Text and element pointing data
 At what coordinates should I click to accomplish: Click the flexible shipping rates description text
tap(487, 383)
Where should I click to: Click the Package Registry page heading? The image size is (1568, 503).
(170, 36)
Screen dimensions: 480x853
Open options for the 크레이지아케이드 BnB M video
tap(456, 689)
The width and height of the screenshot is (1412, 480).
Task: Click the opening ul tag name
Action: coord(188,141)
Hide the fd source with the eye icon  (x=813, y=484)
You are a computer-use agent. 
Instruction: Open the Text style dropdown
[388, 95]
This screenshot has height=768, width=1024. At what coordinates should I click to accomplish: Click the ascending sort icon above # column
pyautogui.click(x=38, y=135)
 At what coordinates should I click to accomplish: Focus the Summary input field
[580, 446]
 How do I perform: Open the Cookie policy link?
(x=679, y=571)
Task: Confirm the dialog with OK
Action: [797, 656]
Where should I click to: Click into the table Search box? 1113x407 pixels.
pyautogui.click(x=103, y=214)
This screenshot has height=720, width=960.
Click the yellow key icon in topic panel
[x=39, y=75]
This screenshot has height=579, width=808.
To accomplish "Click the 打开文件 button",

- [Aim] Starting with the line containing "At what coordinates should I click to accomplish: Focus" and continuing through the end of the data, repeat those lines with "screenshot" switched to "image" and nothing else altered.

- [Correct answer]
 At what coordinates should I click to accomplish: Focus the Summary input field
[580, 446]
 How do I perform: Open the Cookie policy link?
(x=679, y=571)
Task: Confirm the dialog with OK
Action: [797, 656]
Where should I click to: Click into the table Search box? 1113x407 pixels.
pyautogui.click(x=103, y=214)
This image has height=720, width=960.
Click the yellow key icon in topic panel
[x=39, y=75]
This image has height=579, width=808.
To accomplish "Click the 打开文件 button",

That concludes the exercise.